Net API Notes for 2020-03-17 - Issue 124

If open rates are anything to go by, people are preoccupied at the moment. I don't blame them. However, if you're interested in a bit of distraction while studying the nuances of distributed systems, I've got another collection of notes for you!

NOTES

'THE FALLACY OF THE FACTORY'

Erik Wilde is resurrecting the MTV VeeJay role for an age of APIs. If that wasn't enough, he continues to write about APIs on a number of sites. A recent piece, "The Fallacy of the Factory caught my attention. I had presented on the dangers of Feature Factories last year.
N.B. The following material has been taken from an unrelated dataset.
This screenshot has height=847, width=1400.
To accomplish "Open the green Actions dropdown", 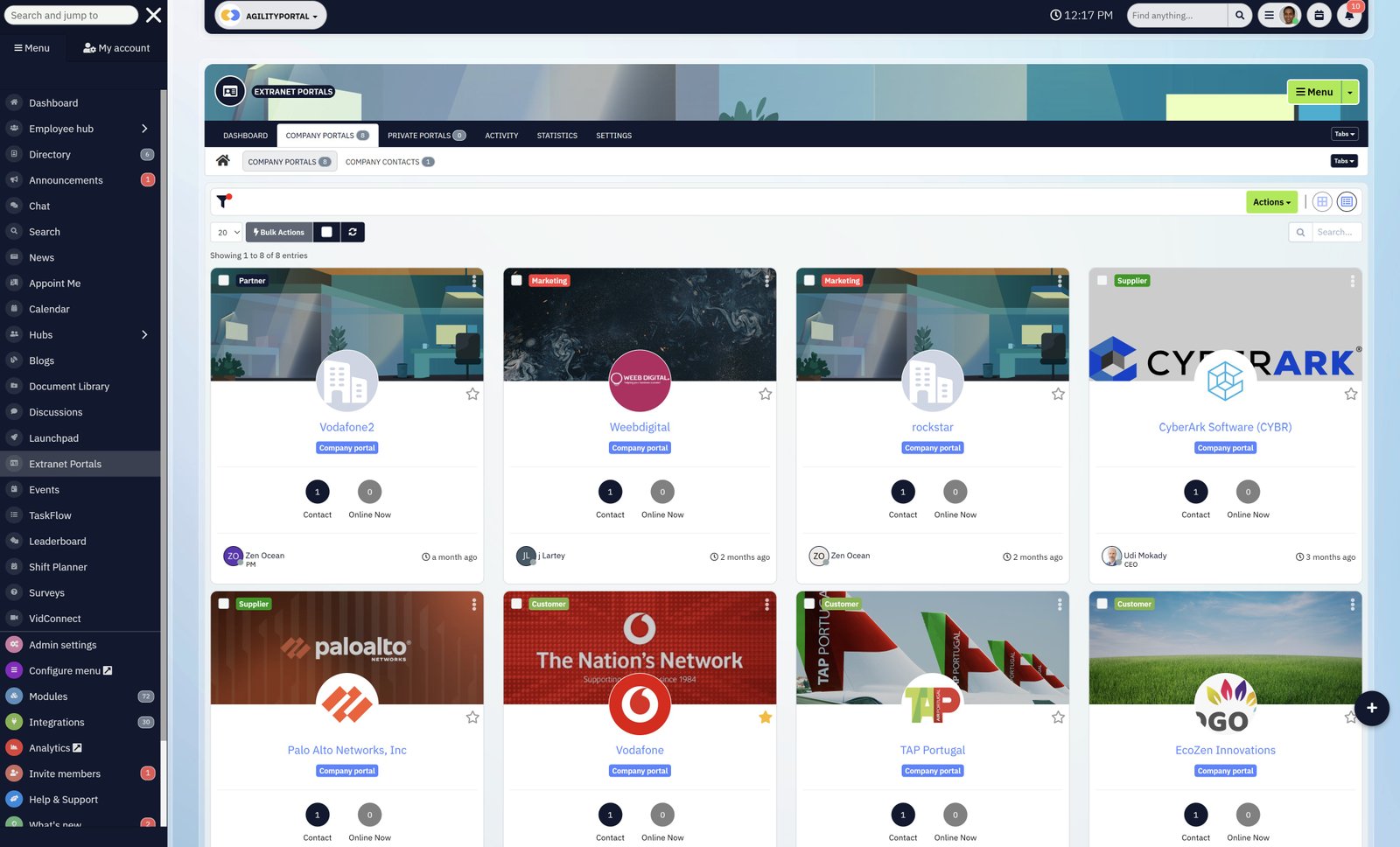I will 1270,202.
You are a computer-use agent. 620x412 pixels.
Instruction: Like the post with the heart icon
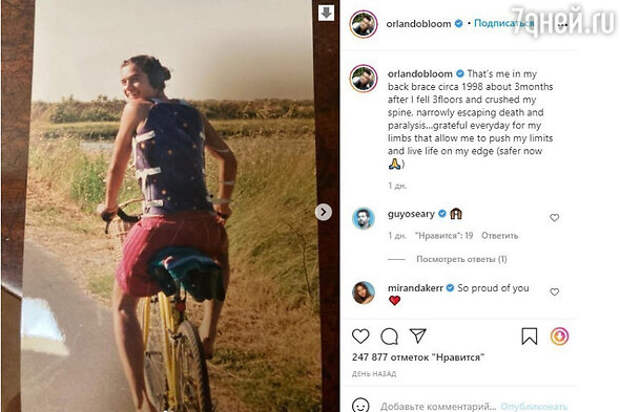pos(361,337)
It reads as if Erik has had similar experiences.

When in an API, modernization, microservice, or digital-transformation effort, there may be strong incentives to "churn out some APIs". This is an attempt to demonstrate, quantifiably, that a big bet has taken hold.

However, the design (and, thus, the longevity and ROI) on such APIs are about what you would think. Erik encourages thinking less about assembly lines and more about workshops. Maybe it's my farm roots showing, but I'd go further. Leaders who are in a position to influence programs need to think less in manufacturing terms and more in terms of gardening. It is more important to create the conditions for good design to continually evolve and change (water, fertilizing, weeding out bad actors) than fabricating a precise, static result.

HOW DOES MONZO RUNS 1600 MICROSERVICES

Tim Anderson, writing for the Register, covered a presentation from Monzo's Matt Heath and Suhail Patel. In it, they cover the 1600 microservices that Monzo uses to operate their business. If Monzo sounds familiar, I covered the architectural kerfuffle they caused on social media late last year. At the time, their graph of 1500 microservices caused both hand-wringing and fist-pumping, depending on which side of the microservice-trough-of-disillusionment you are on.

In my experience, complexity is rarely eliminated. What happens much more frequently, however, is that it is renamed and made someone else's problem. Yes, Monzo may have simplified things for its developers, paving the way for 1600 microservices. However, blink, and you might miss the mention of *the dedicated ops team stood up to manage all those Kubernetes environments.

Devops was supposed to tear down the problematic practice of standalone development and operations teams. However, "modern" deployment pipelines and production environments have grown to such complexity that everything old is new again; we now have dedicated operations teams.

There's no perfect architecture or software development model. When you see success stories like this in the wild, it is vital to question it critically. Is success the result of something new and/or novel? Or are the wins claimed at the expense of other, and just-as-important, principles?

MULTI-TENANCY IN UBER'S MICROSERVICE ARCHITECTURE

But we're not done with microservices yet! Amit Gud has a fascinating discussion of how Uber uses multi-tenancy in its microservice architecture.

While you might come for the multi-tenancy, you should stay for the discussion on microservice testing. As I mentioned above, microservices solve a particular class of problems while introducing others; testing being a big one. Amit contrasts "parallel testing" verses "testing in production". He then ties it back to how multi-tenancy allows for multiple versions to "test in production" to work.

MILESTONES

WRAPPING UP

There have been several cancellations, like Berlin's 2020 microxchng conference, that I've tracked on NetAPI.events. I've also noted which events have gone 'virtual'.

Things aren't going to be normal for a while, neither for NetAPI.events nor all of us, collectively. Society didn't just flip a switch, and we do what we did, but from our homes. It is OK if you are not as productive as you have been. Tend to your family, friends, and neighbors. Do what you can, but remember to take time for yourself. Take a moment to breathe; be slow to anger, quick to laugh. These are interesting times and we get to the other side of this together.